====== ОТРЫВОК ======

Да очень просто. Опытная волшебница не может рассчитывать на то, что призрачные девы «скуют» для соперников Фарлафа прочные цепи. Отвлечь Ратмира, а может быть, и Руслана от мыслей о Людмиле может вполне плотская, изнывающая от любви Горислава, тоскующая и энергичная в одно и то же время. Хитрая интрига опытной колдуньи! И не важна здесь действительность факта, а важно чувство тоски Гориславы — великая действенная сила для замыслов Наины. Попутно Горислава служит еще одному важному сценическому обстоятельству— «влюбленности» в нее Руслана. Когда играешь злого, ищи, где он добрый,— такова формула Станиславского. Хочешь сыграть образец верности (а Руслан — действительно образец верности!), покажи его «падение». Это таким образом — замечательная сцена и в ряду становления характера Руслана. Вот вам и плохой драматург! Вот вам и плохое либретто! Попробуйте выкинуть сцену «влюбленности» Руслана в Гориславу, и вы почувствуете огромные потери в интересе к спектаклю. Но о купюрах — позже.

Два небольших речитатива Ратмира в пятом акте. Конечно, глупо, когда персонаж информирует о событиях самого себя, не имея объекта. Посмотрим, для чего написаны эти речитативы? Чтобы объяснить публике то, что случилось, чего она не видела, и скорее перейти к главному (передача волшебного перстня Ратмиру). Если эта информация нужна для публики, то чего же конфузиться? Надо обратиться к публике без всяких замысловатых оправданий. А раз Глинка здесь допускает такой открытый театральный прием, не есть ли и это знак и показатель вообще его театральных намерений в «Руслане»? Окажется, что да, является. И принципиально, и во многих случаях. (Разве слово о Пушкине в интродукции не адресовано к сидящим в зрительном зале, так же как к находящимся на сцене? Разве размышления Руслана во втором акте не есть его исповедь перед зрительным залом?)

Конечно, если эти театральные приемы стыдливо вуалировать, переадресовывать, оправдывать жизненной логикой героев, то ничего хорошего не получится; решение может быть «не дожато», может быть отменено, а что вместо него? Останется глупейшее положение, но виноват ли в этом Глинка? У него торжествует художественная правда. Обратите внимание на маленький мужской хорик в пятом акте. Это ведь тоже «информация», так чего же тут стесняться? Да, раз вор для публики, да, информация, как и первые страницы хоровой партии («Послушаем его речи»). Так для чего нам на сцене правдоподобная и банальная сцена похищения (детектив не в характере этой оперы), не лучше ли дать ее в кратком рассказе пораженных фантастичностью этого факта свидетелей? Это — опера, и важно не действие само по себе, а как оно «отозвалось или отгрянулось» в душе действующих лиц. Этот хорик рассчитан на действенное воображение сидящих в зале. Я с ужасом представляю себя постановщиком бутафорско-фантастичного похищения Людмилы и поведения в связи с этим Руслана. Да, правда, что нам, может быть, ни к чему рабы Черномора. Но это уже наша забота. Дело вкуса и решения режиссера.

======

Соответствует ли отрывку каждое утверждение? Ответьте «да» или «нет» и точно процитируйте слова отрывка, на которых основан ответ.
1. По формуле Станиславского, играя злого персонажа, надо искать, где он добрый.
2. Речитативы Ратмира в пятом акте нужны, чтобы объяснить публике то, чего она не видела.
3. Автор считает, что сцену «влюбленности» Руслана в Гориславу лучше выкинуть.
Для ответа достаточно отрывка, других источников не нужно.

====== ДАННЫЕ НАБОРА ======

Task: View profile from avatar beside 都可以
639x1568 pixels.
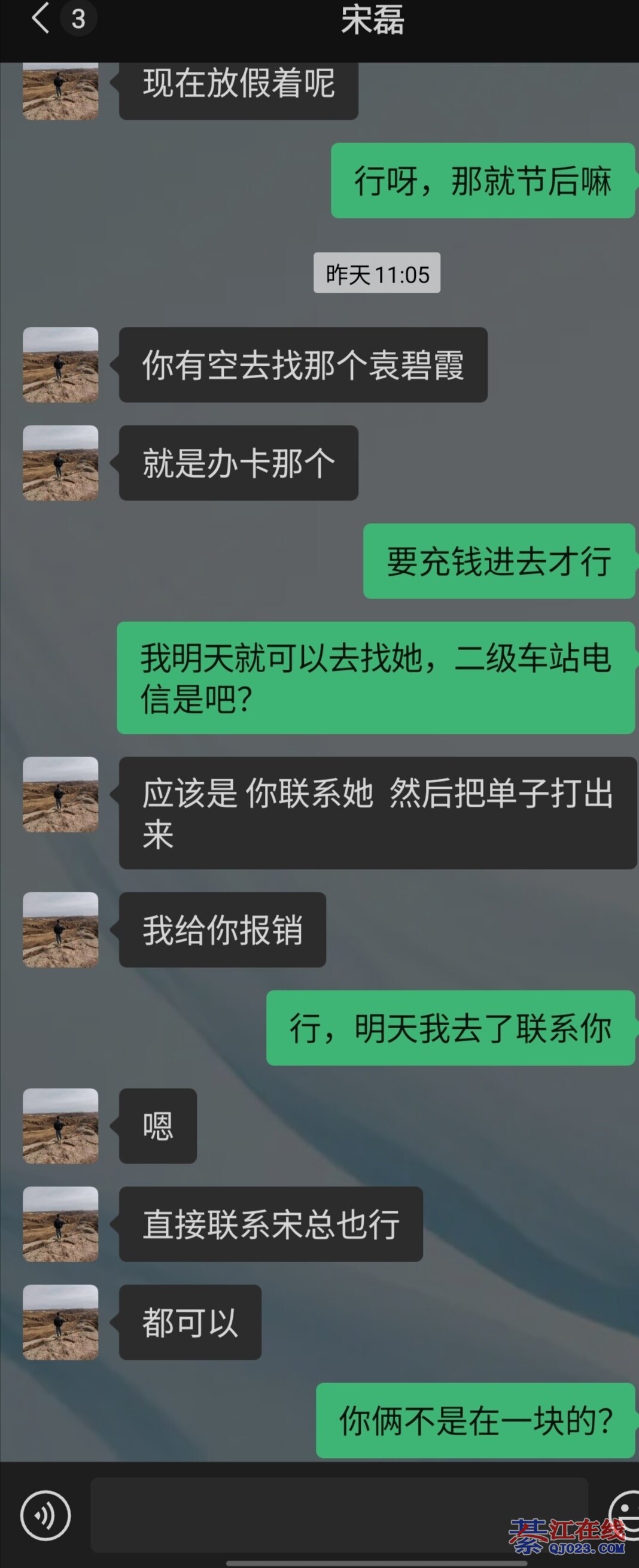Action: (x=60, y=1322)
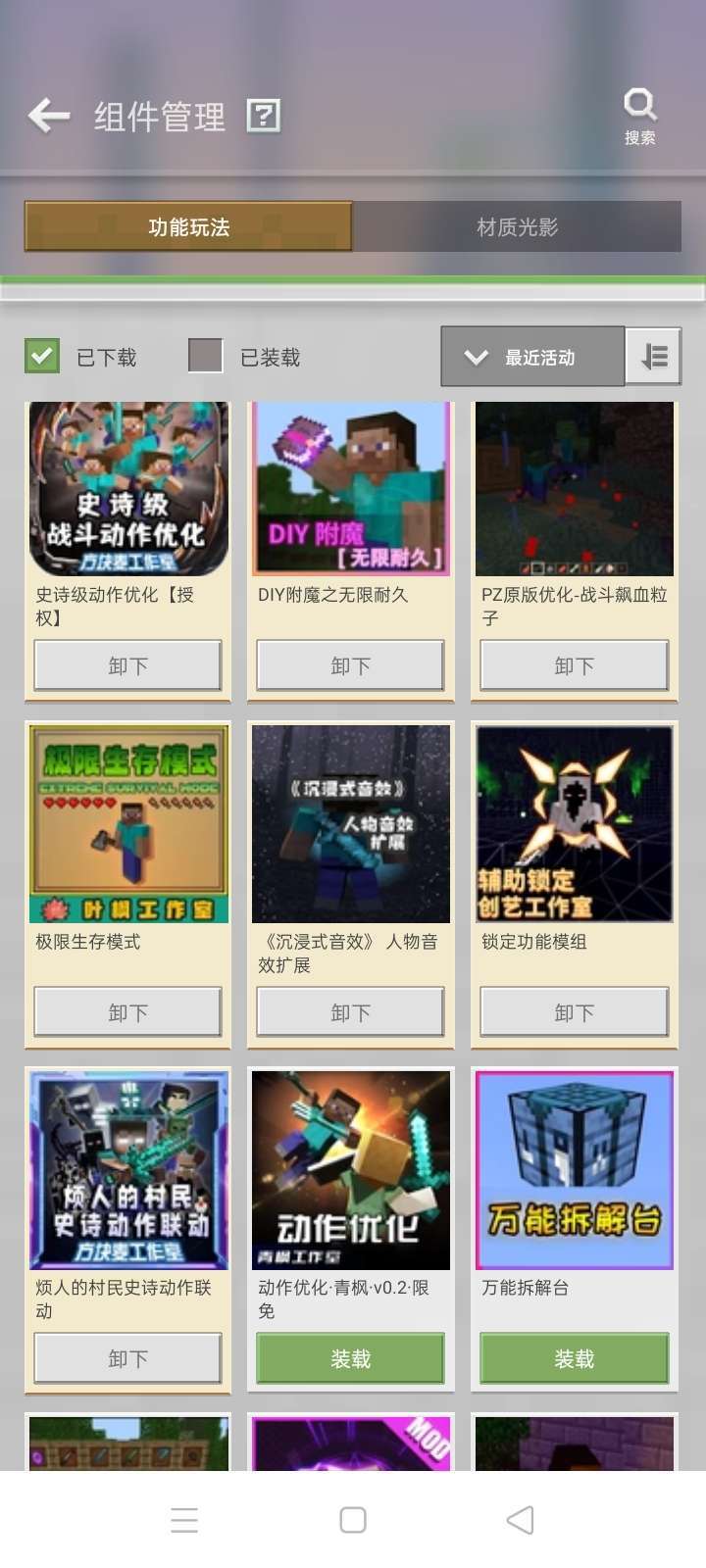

======

РЕШЕНИЕ ЗАДАНИЯ:
1. Да: «Когда играешь злого, ищи, где он добрый,— такова формула Станиславского».
2. Да: «Чтобы объяснить публике то, что случилось, чего она не видела, и скорее перейти к главному (передача волшебного перстня Ратмиру)».
3. Нет: «Попробуйте выкинуть сцену «влюбленности» Руслана в Гориславу, и вы почувствуете огромные потери в интересе к спектаклю».